Just trying a Coldstream Pilsner for the first time and must say this is an excellent beer . I'm not normally a Pilsner drinker but i will be drinking this again

Top drop Coldstream brewers :icon_chickcheers: 

Rook


----------



## fraser_john (22/8/08)

therook said:


> Just trying a Coldstream Pilsner for the first time and must say this is an excellent beer . I'm not normally a Pilsner drinker but i will be drinking this again
> 
> Top drop Coldstream brewers :icon_chickcheers:
> 
> Rook



:icon_offtopic: Lucky bugger, drinkin at lunch time again.....and me no longer workin in Melbourne!


----------



## brendo (22/8/08)

Yeah it is a top drop - great on tap at the brewery - can't beat brewery fresh ;0)

Brendo


----------



## therook (22/8/08)

fraser_john said:


> :icon_offtopic: Lucky bugger, drinkin at lunch time again.....and me no longer workin in Melbourne!

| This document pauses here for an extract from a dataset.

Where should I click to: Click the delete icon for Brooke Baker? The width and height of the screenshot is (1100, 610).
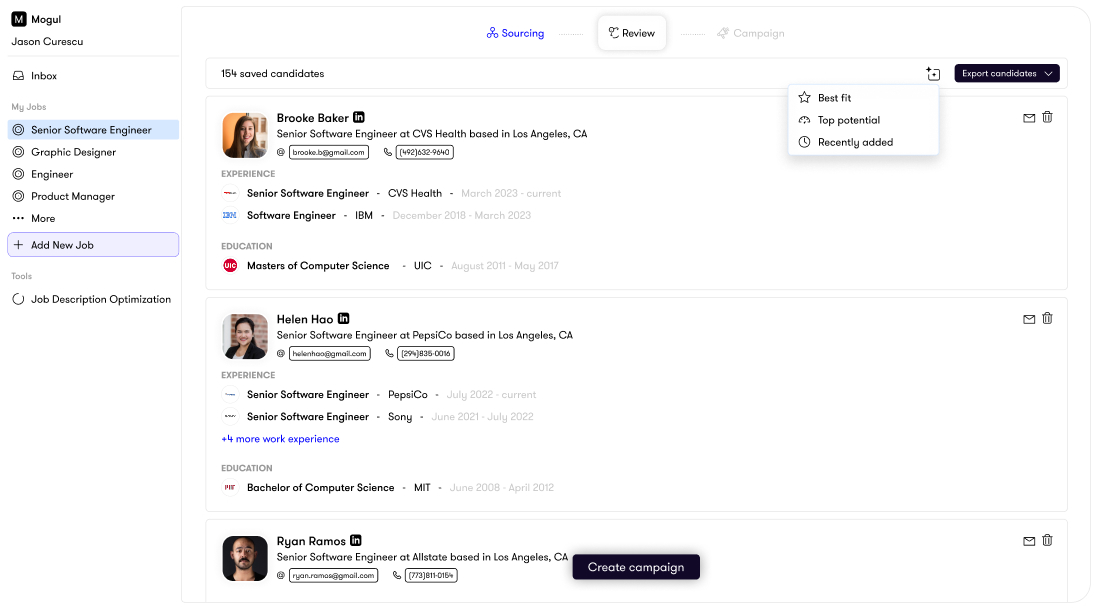(x=1047, y=117)
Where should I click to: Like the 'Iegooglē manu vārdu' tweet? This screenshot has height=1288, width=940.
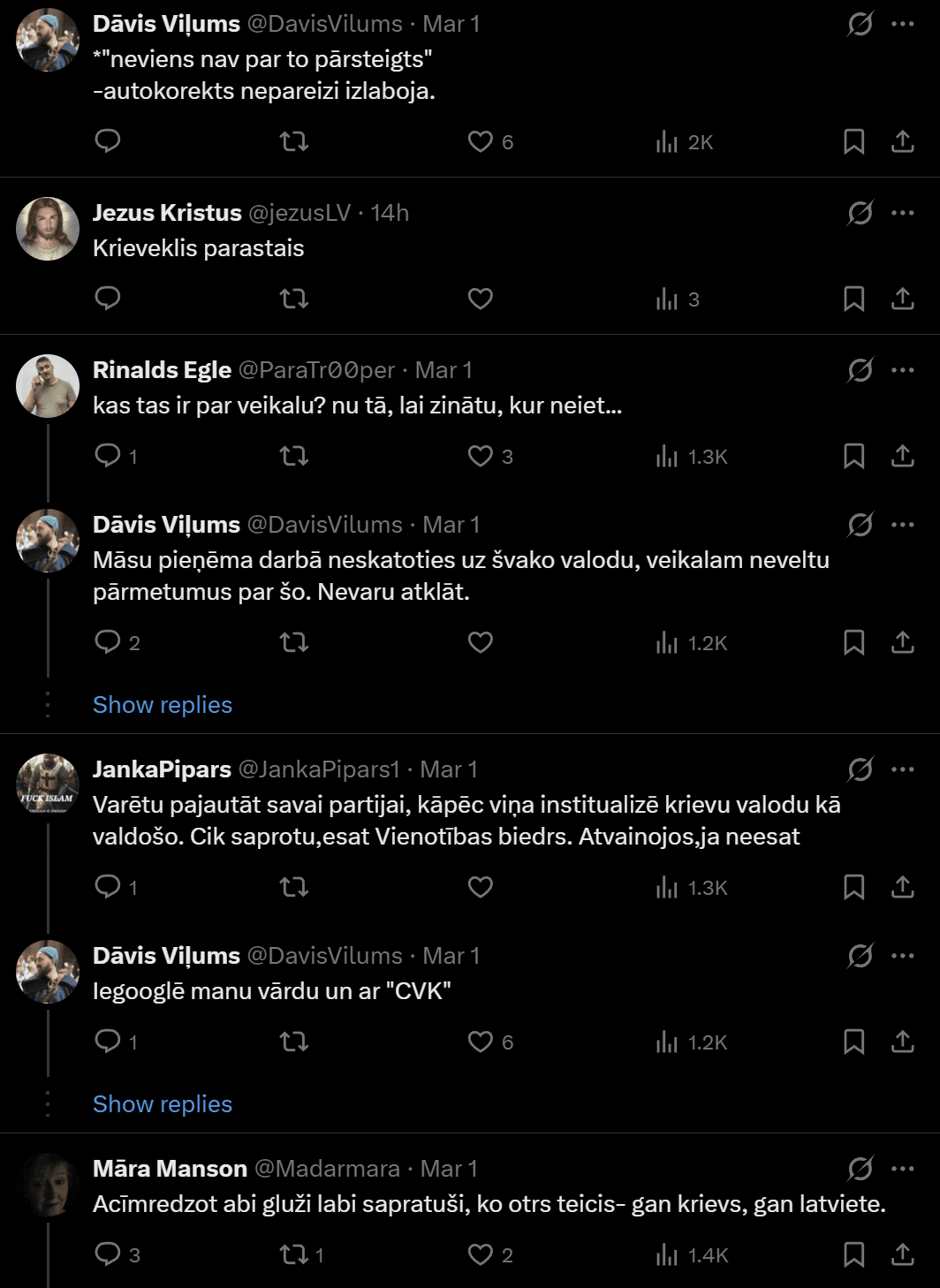[x=481, y=1042]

What do you mean lunch time John, i'm having a beer at work, building my stir plate and watching the olympics at the same time....... and getting paid

Rook


----------



## fraser_john (22/8/08)

therook said:


> What do you mean lunch time John, i'm having a beer at work, building my stir plate and watching the olympics at the same time....... and getting paid
> 
> Rook



Ah, that must be you in the background

http://home.in.tum.de/~holmerm/fotos/NewZe...s_keg-stand.jpg


----------



## Fents (23/8/08)

If im correct these guys are orig from kellybrook winery in wonga park just outside of warrandyte. i got married at kellybrook in april this year. they saw we had goat pale ales and urquells so they shouted us a couple of sixpacks of their pale ale im pretty sure it was. such a nice beer made by such nice people, loved it.


----------



## mitto68 (24/8/08)

I live about ten minutes away so it has become a bit of a regular spot for us. Quite nice beer and the food's not bad either.


----------



## Wonderwoman (28/1/09)

I just visited coldstream brewery on the weekend - I hadn't tried any of their beers before and I was very impressed! 

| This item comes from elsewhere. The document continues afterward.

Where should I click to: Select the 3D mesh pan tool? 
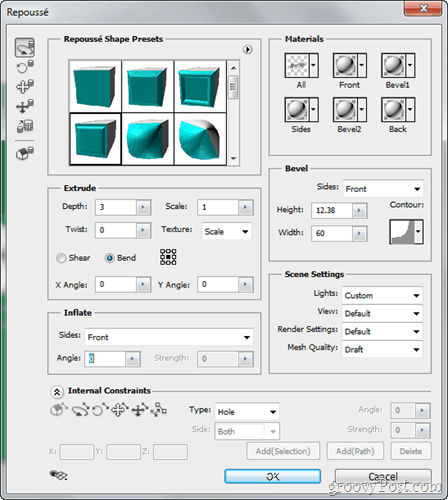point(25,86)
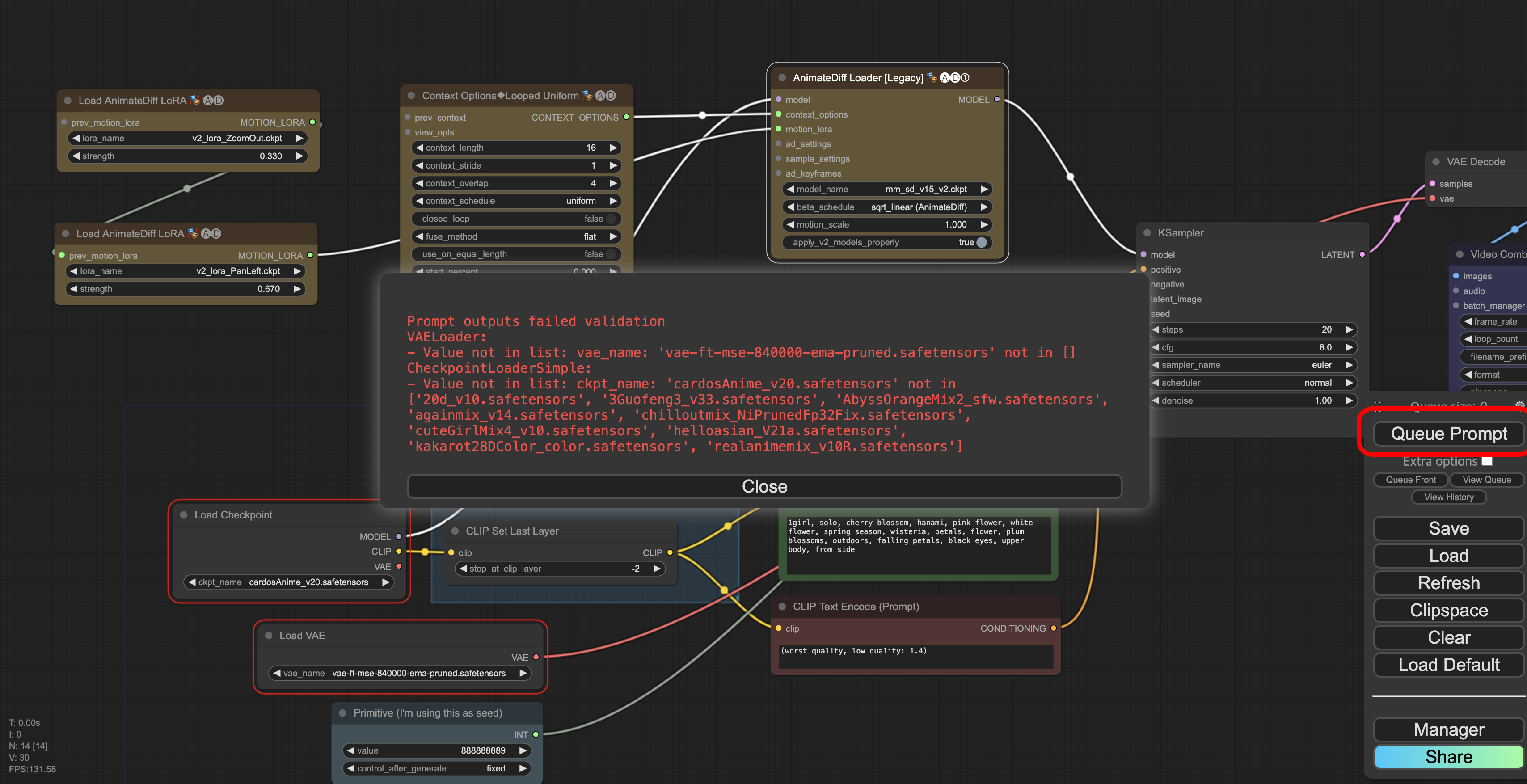
Task: Click right arrow on ckpt_name to pick next checkpoint
Action: coord(386,582)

Unfortunately I was the designated driver, so I only got a small tasting of each beer (and cider) at the brewery but we did get a six pack take-away that I got to enjoy later that evening. 

The summer ale - only on tap - was probably my favourite. The cider was also very tasty and at 6 or 7% very good for catching up quickly to my partner who'd been drinking all day while I drove!

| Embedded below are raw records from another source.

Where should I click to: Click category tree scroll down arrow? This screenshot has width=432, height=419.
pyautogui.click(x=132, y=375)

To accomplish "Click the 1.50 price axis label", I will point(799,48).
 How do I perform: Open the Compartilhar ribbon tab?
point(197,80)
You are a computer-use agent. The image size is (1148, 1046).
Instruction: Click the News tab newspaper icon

the set up there is really nice - I imagine it would be a good place to eat - and the staff were very friendly, unlike Hargreaves hill which we stopped at as well. The setup at Hargreaves was a bit on the pretentious side. It was a far less enjoyable stop despite the fact that we have both been big fans of Hargreaves hill pale ale for a few years now.


----------



## Katherine (28/1/09)

Any body know where it can be found in Perth... Rook recommended it awhile ago! Can't find it!


----------



## brendo (28/1/09)

Katie said:


> Any body know where it can be found in Perth... Rook recommended it awhile ago! Can't find it!



You could always email them and see if they are stocked anywhere...

[email protected]

I can't say I have ever seen it outside the brewery - mind you it is only 20 mins up the road for me, so I tend to only look for it there...

Brendo


----------



## Katherine (28/1/09)

brendo said:


> You could always email them and see if they are stocked anywhere...
> 
> [email protected]
> 
> ...



Cheers... though Im thinking wrong beer now... I think it was the Murray's Pilsner!


----------



## Wonderwoman (28/1/09)

I just checked the list of outlets on their website (http://www.coldstreambrewery.com.au/outlets.html) apparently they only supply places in victoria


----------



## Katherine (28/1/09)

wonderwoman said:


> I just checked the list of outlets on their website (http://www.coldstreambrewery.com.au/outlets.html) apparently they only supply places in victoria



Bummer... I find that alot... It annoys me... I only live 10 minutes from Jandakot Liquor (which is 4 times the size now) they have a lot of international beer and all the Australian mega swill but no other Australian craft brew. I like Australian beer... Belgium Beer isnt my thing...

Katie ducks for cover! :lol:


----------



## Wonderwoman (28/1/09)

Katie said:


> Bummer... I find that alot... It annoys me... I only live 10 minutes from Jandakot Liquor (which is 4 times the size now) they have a lot of international beer and all the Australian mega swill but no other Australian craft brew. I like Australian beer... Belgium Beer isnt my thing...
> 
> Katie ducks for cover! :lol:



maybe it's time for a holiday/brewery tour of the eastern states?


----------



## Katherine (28/1/09)

wonderwoman said:


> maybe it's time for a holiday/brewery tour of the eastern states?



Yeah, VIC and SA are on the cards....


----------